Conclusions and future directions
Ag-IoT is a promising technology that would increase resource use efficiency in agricultural systems, and is an essential tool for digital agriculture transformation. In this paper, we have overviewed impactful research related to Ag-IoT in the past decade. The data collected from these papers were categorized and analyzed under six main Ag-IoT system design parameters namely sensors, sensing platforms and main control board, communication technology and IoT protocols, cloud platforms, power and energy management, and actuators. According to the analyzed data, it is revealed that there is an increased global attention towards the Ag-IoT system-related research in the recent years. However, there are certain research gaps found in the literature. One of them is that the implementations of the sensors and the actuators seem to be limited to soil and environmental parameter monitoring and irrigation controlling.

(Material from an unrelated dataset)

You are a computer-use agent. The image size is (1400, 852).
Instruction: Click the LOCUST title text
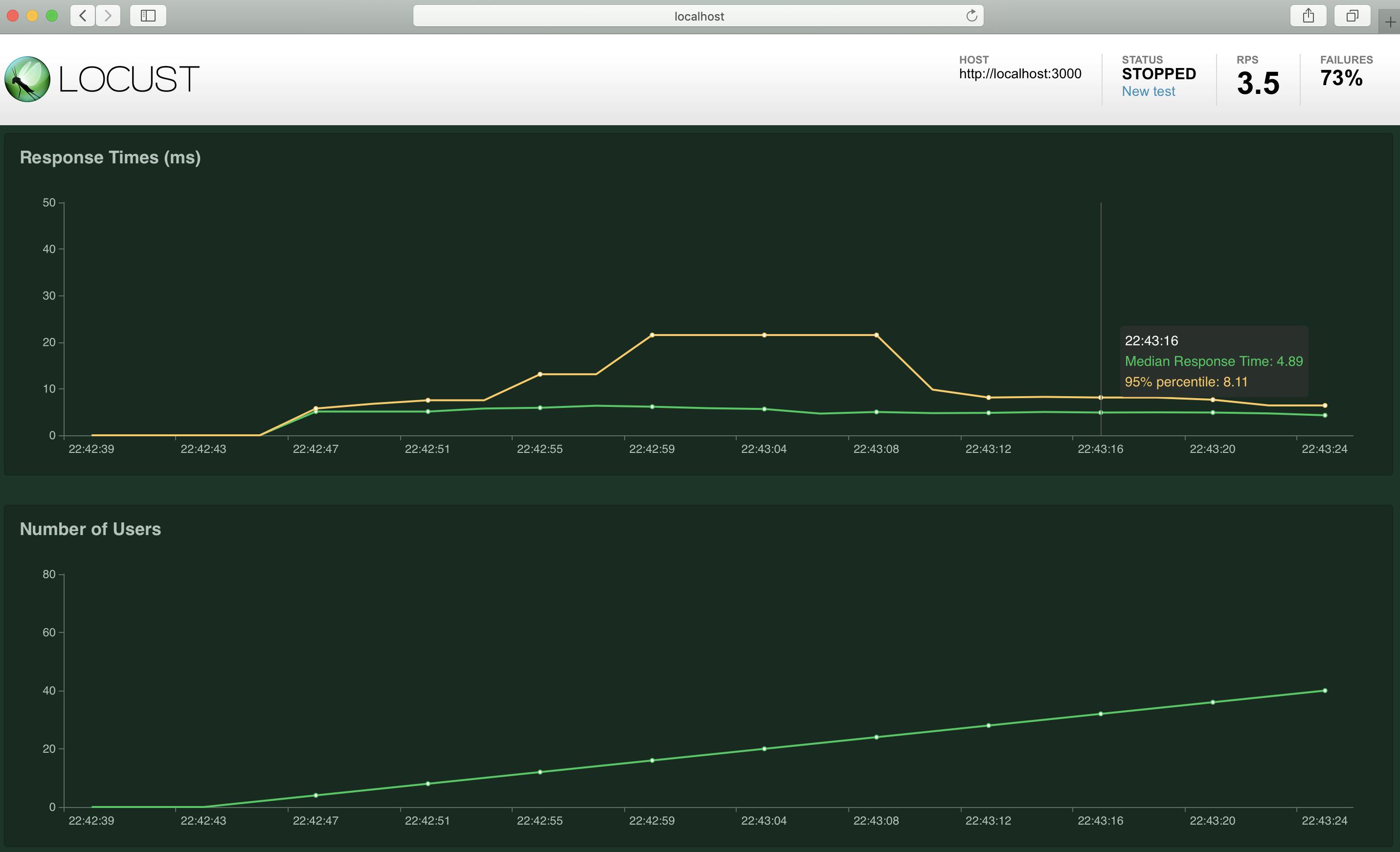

Furthermore, crop macro and micronutrient demand analyses are still at the infant stage due to the non-availability of sensors that can measure nutrients in real-time. Therefore, it is essential to improve the sensor and actuator applications in crop monitoring and controlling. In addition, heterogeneity of the system parameters (such as data, platforms, required power) is a major challenge to the Ag-IoT systems implementation, to which the improvement of the context-awareness could be a solution. Power harness options for Ag-IoT nodes need more exploration as there are limited options available and it would be a big advantage for the perennial crop monitoring. The perception and the network layers of Ag-IoT systems require more improvements to meet the sensor implementation ergonomics and long-range high-throughput data transmission, respectively. Edge computing can be a replacement of the high throughput long-range communication, but to the best of our knowledge, only a limited number of practical applications have been developed based on edge computing to date. Mobile Ag-IoT platforms such as unmanned aerial and ground vehicles have a huge potential to increase the spatiotemporal resolution in Ag-IoT-based monitoring and controlling.